【カレーおじさん \(^o^)/の今週のカレーとスパイス#68】「toi印食店」
スパイスカレー流行のきっかけとなった大阪は今も多くのお店が行列をなし、さらなる新店舗が生まれ続けています。大阪には多くのカレーマニアが存在するのですが、大阪カレーマニアの間で話題となり、連日多くのお客さんが集まるお店が奈良にあります。今回は地元客はもちろん、大阪から通う人も多いという注目のお店をご紹介しましょう。近鉄奈良駅近くにある「toi印食店」です。
日本人シェフによる南インド料理のお店なのですが、おしゃれなカフェのようでもあり、現地にある食堂のようでもあるという絶妙な雰囲気。
メニューはカレーの種類と数を選べるミールスという南インド定番の定食がメイン。「Curry全種+本日のおかず」2,300円をいただきました。
見た目からして絢爛豪華なミールス! この日のカレーはチキンマサラ、ダルフィッシュ、マトンクルマ、サンバルの4種。これにダル(豆スープ)やワダ(豆でできた南インドの甘くないドーナツ)などがつきます。
チキンマサラはトマトの程よい酸味とうま味が華やかな逸品。マトンクルマは骨と皮つきの羊肉にハーブを使ったニルギリと呼ばれるタイプのグレイビーがマニア心をくすぐるカレー。
ダルフィッシュ含めノンべジのカレーもおいしいのですが、僕がそれ以上に気に入ったのは肉や魚を使わないダルとサンバル。

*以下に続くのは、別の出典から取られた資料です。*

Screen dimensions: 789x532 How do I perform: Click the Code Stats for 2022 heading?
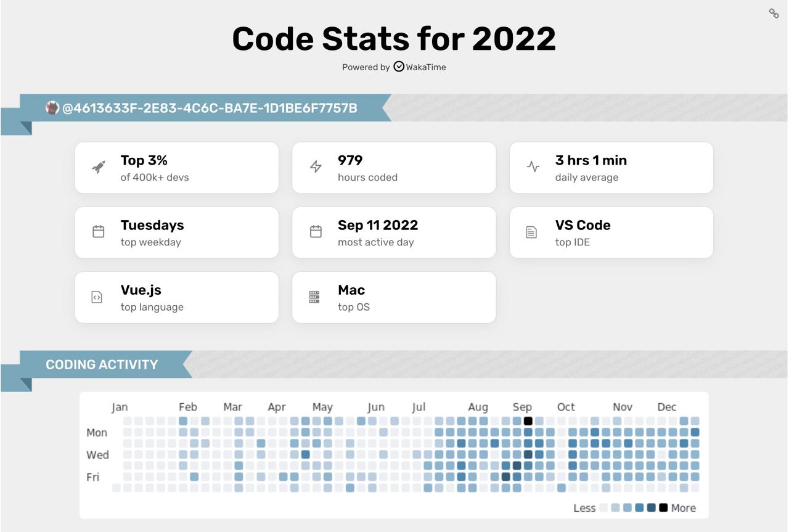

インド現地でもミールスがおいしいと評判のお店に行くと野菜のみだったりすることも少なからずあり、ミールスとは基本的に野菜料理だと思うことが多いのですが、こちらのお店もまさにそうで肉がなくとも十分に楽しめるミールスなのです。
ワダがまた非常においしい。ふわふわとサクサクが共存。半分はチャトニをつけて食べ、半分はサンバルに投入してサンバルワダという南インドの定番料理のようにして食べ、一度で二度おいしいです。
現地料理としてのミールスは、ひとつひとつの料理はシンプルで素朴ながら混ぜていくことで完成するおいしさという方向性が多いのですが、こちらのミールスは派手でおいしいのです。ひとつひとつが個性あって印象に残る味わいであり、混ぜてもそれがぶつかることがないバランス感。ミールス初心者にとってはこういうものの方が理解しやすいでしょう。そして様々なミールスを食べている方にとっても、この野菜のおいしさには感動するはずです。それに肉や魚の存在感もあるのですから満足度が高すぎる一皿が完成しています。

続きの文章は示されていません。